A universe not understandable by reductionism? Nor by a grand patron in robe and slippers?  Kauffman gives us a radical appreciation of an unpredictable creativity that underpins and leavens our cosmos.

*Interesting (to me anyway) Kauffman was president (in 1961) of the same mountaineering club as was I (1974).  Makes me wonder anew about the field of embodied cognition to which I referred  in “Let’s Dance” 1/24/08 below.  Kinesthetics, adventure, and cerebration  can combine to powerful effect.

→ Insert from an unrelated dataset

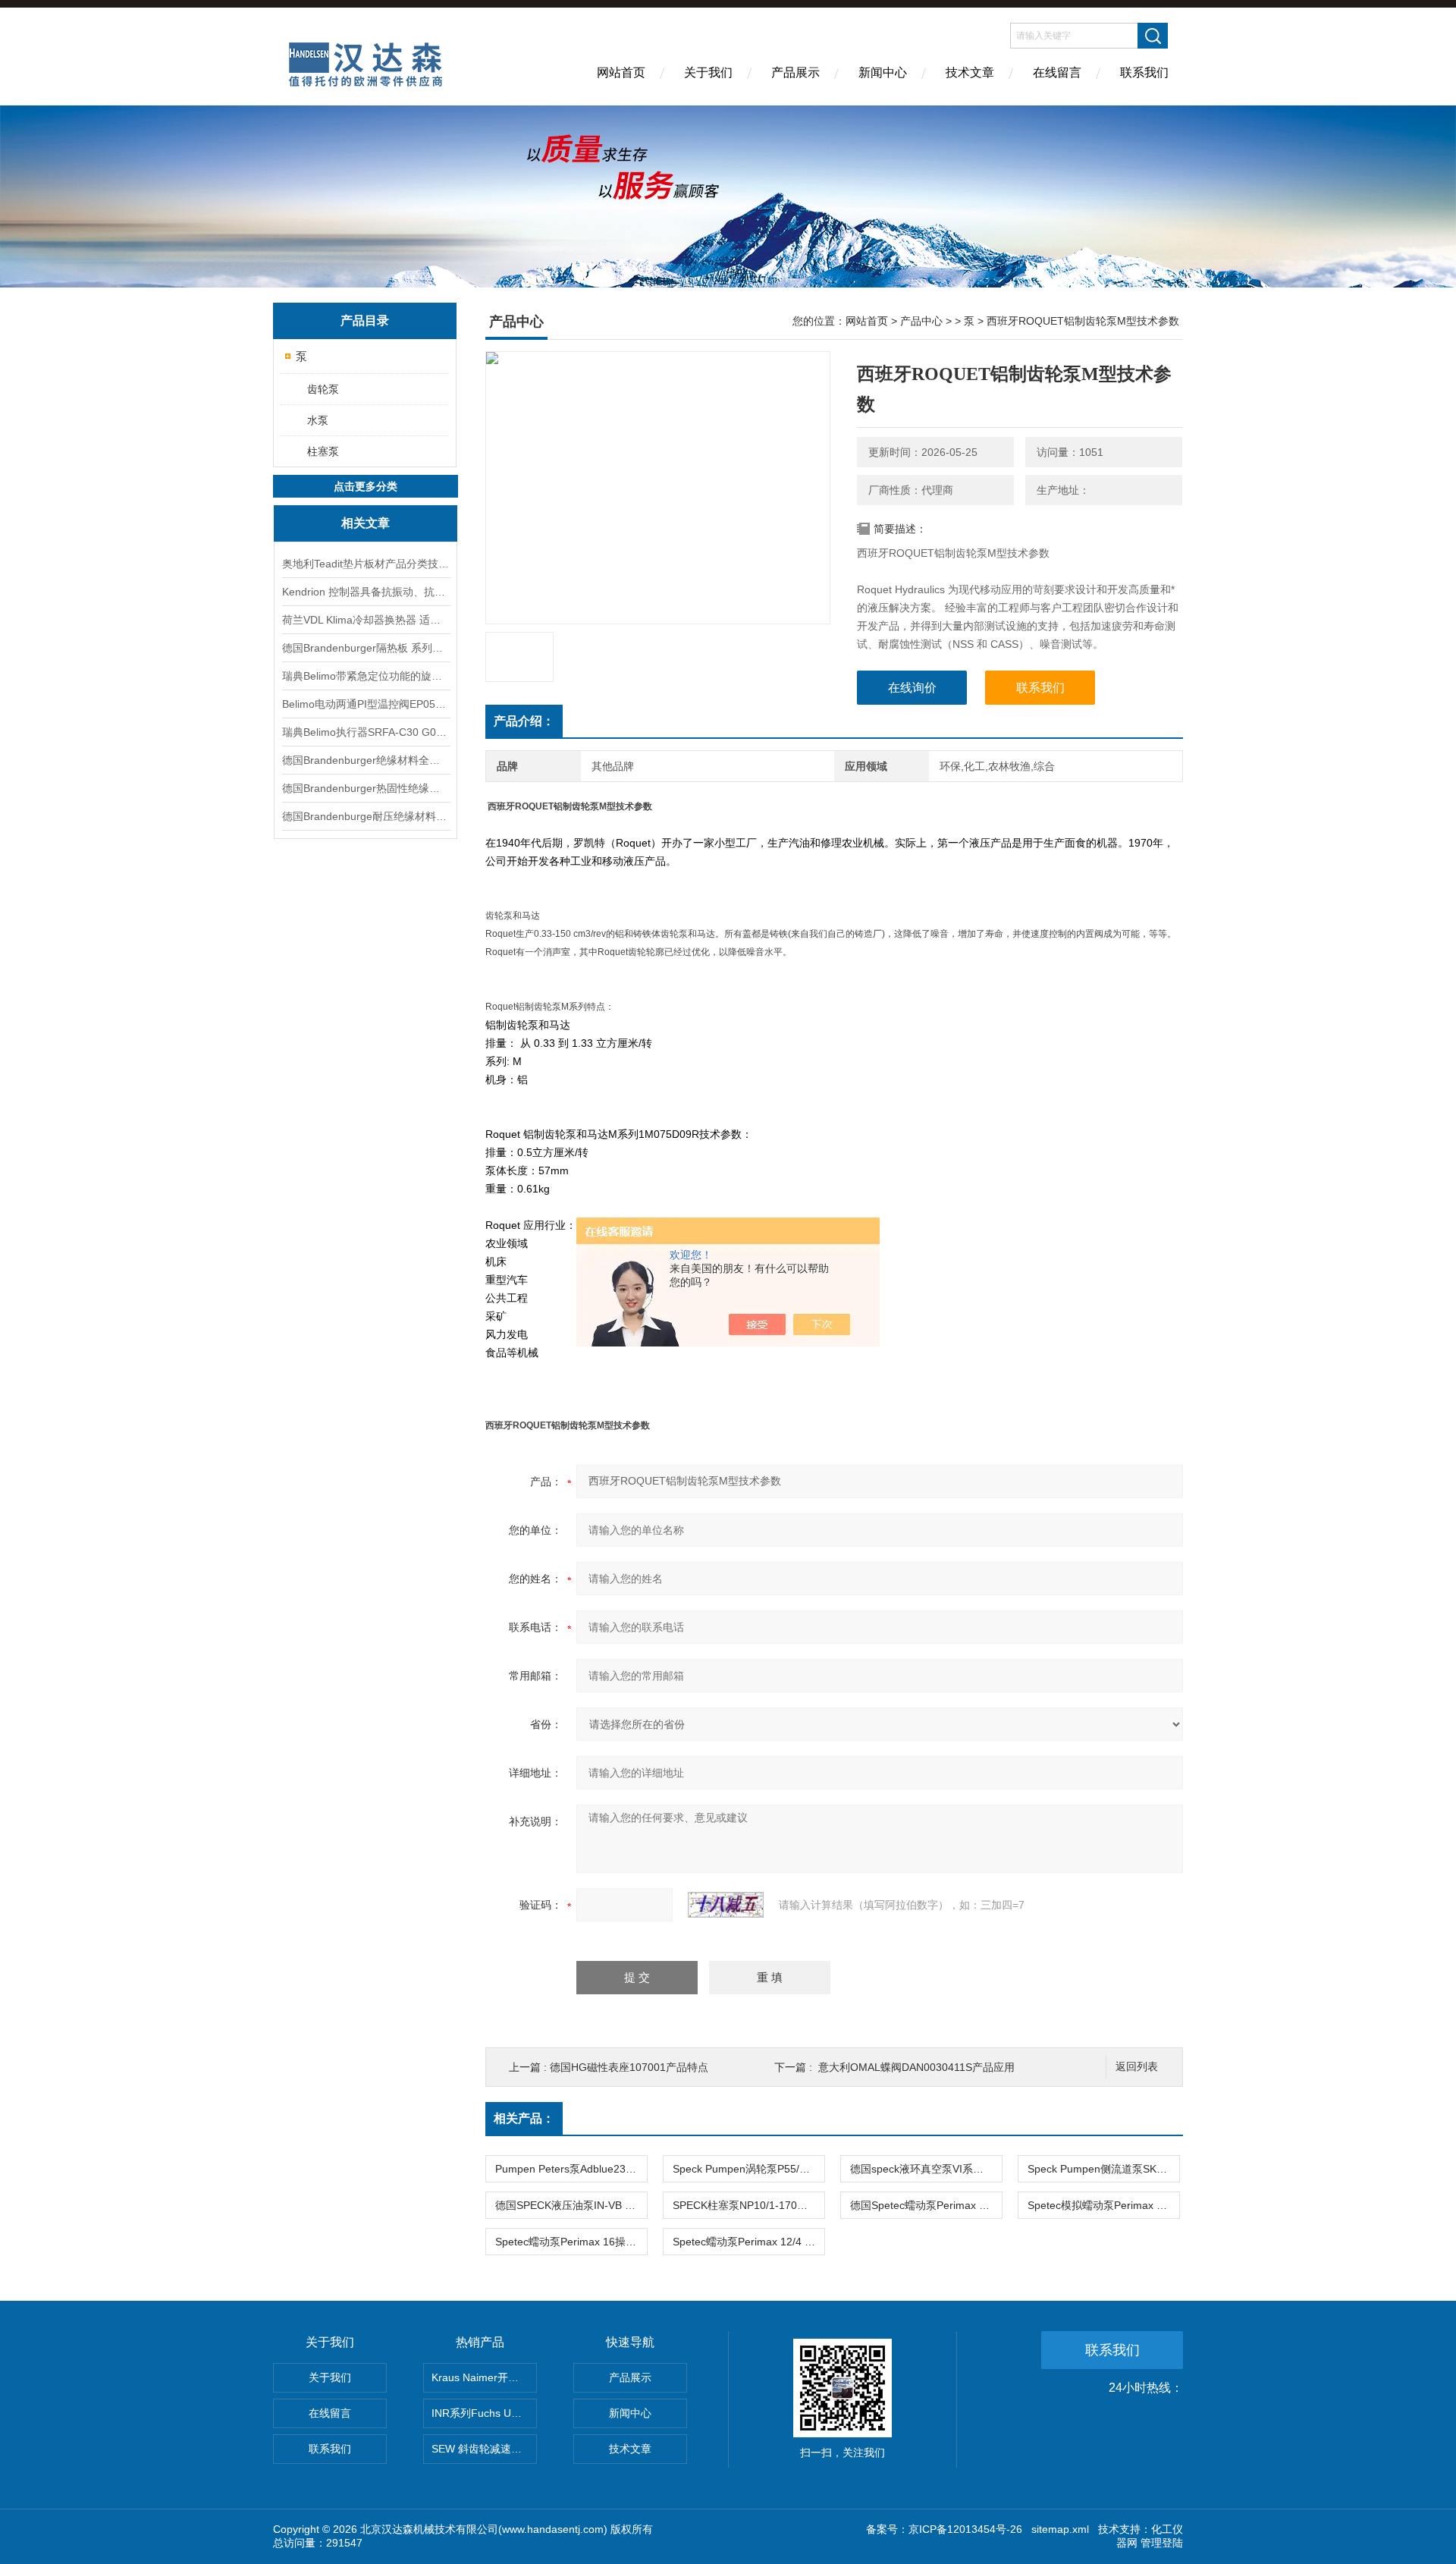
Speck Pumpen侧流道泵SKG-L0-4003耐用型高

**Dang if he didn’t figure out how to get paid to sit around staring off into space while I still need my day job.   Teaching at Harvard this spring,  he heads the Institute for Biocomplexity and Informatics at the University of Calgary.

aka Synchronicity?

July 25, 2008

  Hard, really, to find physics any less weird than most religions – at least once past robe and sandals expectations.  Example?  How about Bell’s Theorem.

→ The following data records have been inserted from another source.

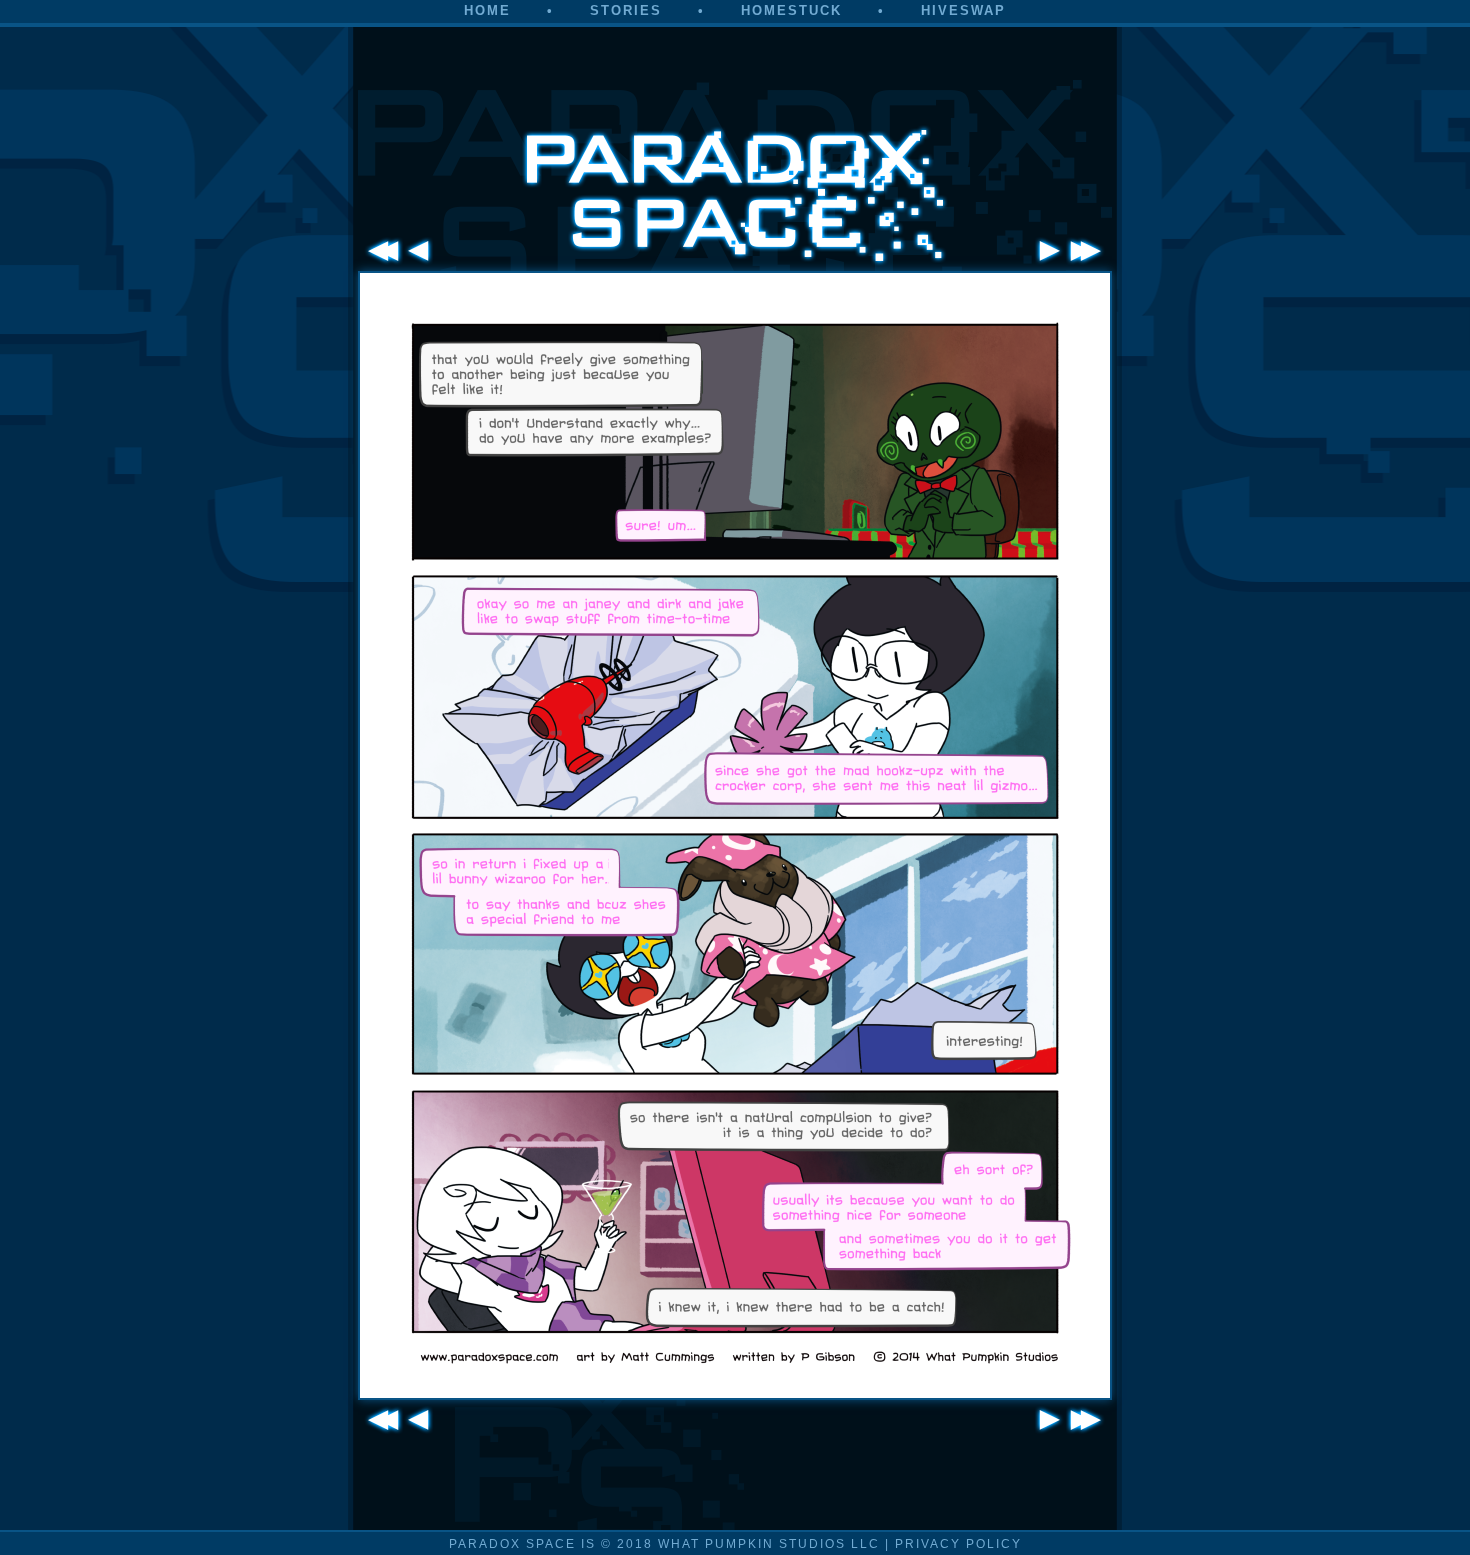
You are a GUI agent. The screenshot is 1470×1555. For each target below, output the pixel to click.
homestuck (791, 10)
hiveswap (963, 10)
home (487, 10)
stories (626, 10)
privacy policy (958, 1544)
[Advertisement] (735, 68)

  Remember how nothing can move faster than the speed of light?  That if a star blows up in a galaxy many light years distant, it would be impossible for us here on earth to know anything at all about the event until its light reached someone’s eyeballs some millions of years down the road? 

  OK, now one would thus suppose that if something happens here, there could be no instantaneously connected event over there.  Whether across the room or in that other galaxy.  Locality they call it.  Must be present to win.  That is what the theory of relativity holds.

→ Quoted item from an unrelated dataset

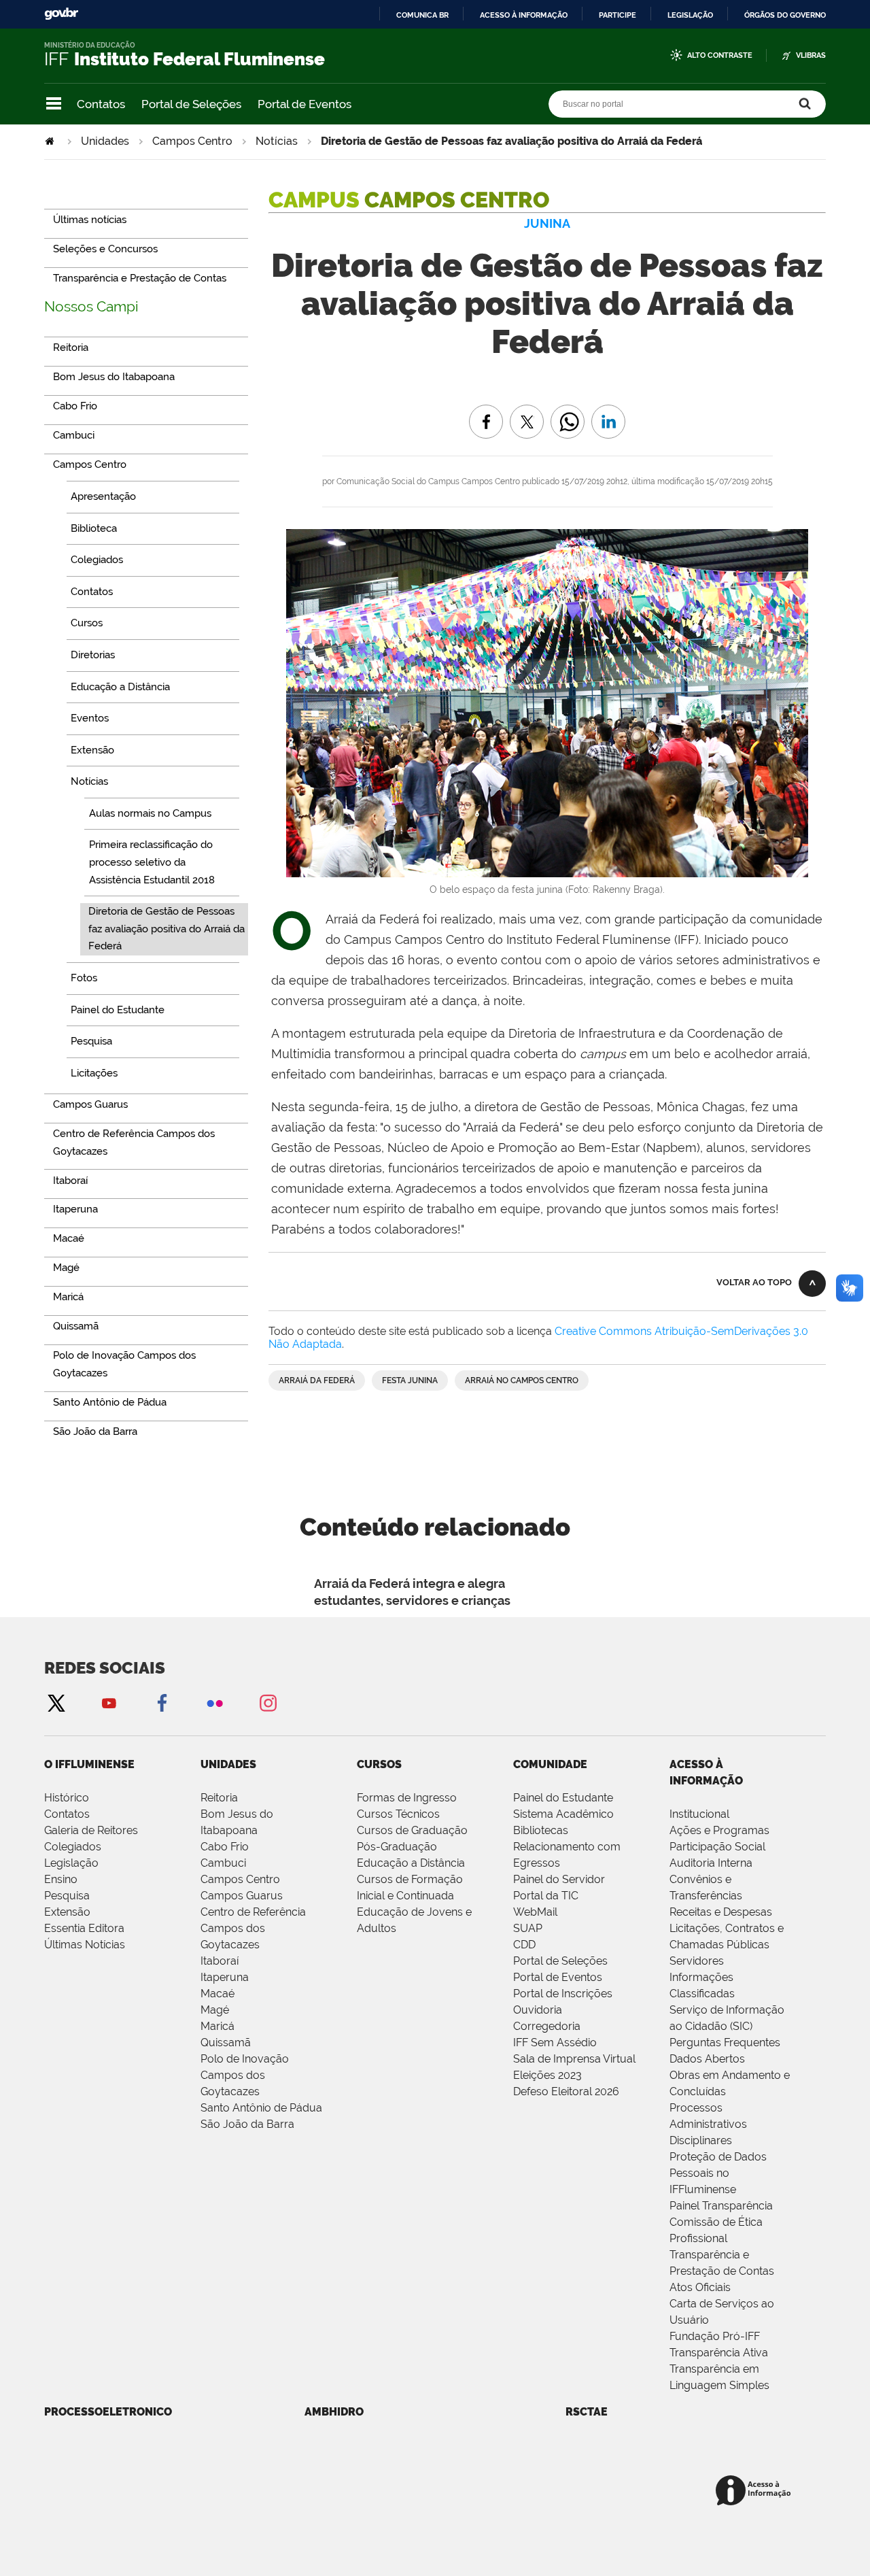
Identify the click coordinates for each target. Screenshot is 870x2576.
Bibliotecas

  Well an aspect of quantum physics holds that there can indeed be “spooky action at a distance” as Einstein put it.  That part of the theory is what caused him (with two colleagues) to write “Can Quantum-Mechanical Description of Physical Reality be Considered Complete” in 1935.  He never did buy in.

  Quantum theory was developed before there were means by which to test many aspects of it.  But a theorem developed by John Stewart Bell in 1964 and experiments in particle physics since have shown that an event here can in fact be subtly entwined with one way over there.    

  Physicist Brian Greene makes an analogy using dice.  An identical pair is separated – one goes to Vegas and one to Monte Carlo.  They are repeatedly thrown at exactly the same time.  If ‘entwined’ they somehow always come up the same.  No one has yet figured out how or why.

  David Harrison, a professor at the University of Ontario commented in an essay that: “Bell’s Theorem is the most profound discovery of science… not just physics, but all of science”.  At the end he notes that it would force Einstein to accept Quantum Physics were he still alive.

  And as Greene writes in his book The Fabric Of The Cosmos: “Numerous assaults on our conception of reality are emerging from modern physics…  Of those that have been experimentally verified, I find none more mind-boggling than the recent realization that our universe is not local.”

  Jeesh.

Bell’s Theorem

July 18, 2008

  An old guide with features as sharp and chiseled as the rock ledge upon which he sat stared into the void.  His much younger companion ministered his smooth hands with tape and tincture of benzoin.

  Higher up, the youth, a “guide aspirant”, allowed as how the elder moved rather well for his age.  Indeed, he had so far been impressed.  There was no retort or response but for the crunch of rice cakes and gurgle of water from the canteen – water which had been scooped from the clear cold stream far below.

  Long before sunset the guide had prevailed upon the youth to take advantage of the broad ledge traversing both walls of the huge dihedral they were ascending.  Protestations as to the waste of yet available light were left echoing alone.

  Moreover, though the ledge on one side was flat and smooth, the other was roughly castellated.  The youth had remarked upon this fact and the related possibilities for a comfortable night.  To his then further dismay, the old guide insisted that they both watch the moon from amongst the blocks.

  Just after dawn, there was a terrible sound from high above.  Covering his head and face with his hands, the youth pressed himself to the back of the ledge and behind the now welcome hunks of orange granite.

  Thick with the smell of damnation, the dust cloud slowly cleared as the young man peered between his fingers to see the old man unmoved and beyond him unweathered rock where the opposite ledge had for millennia been.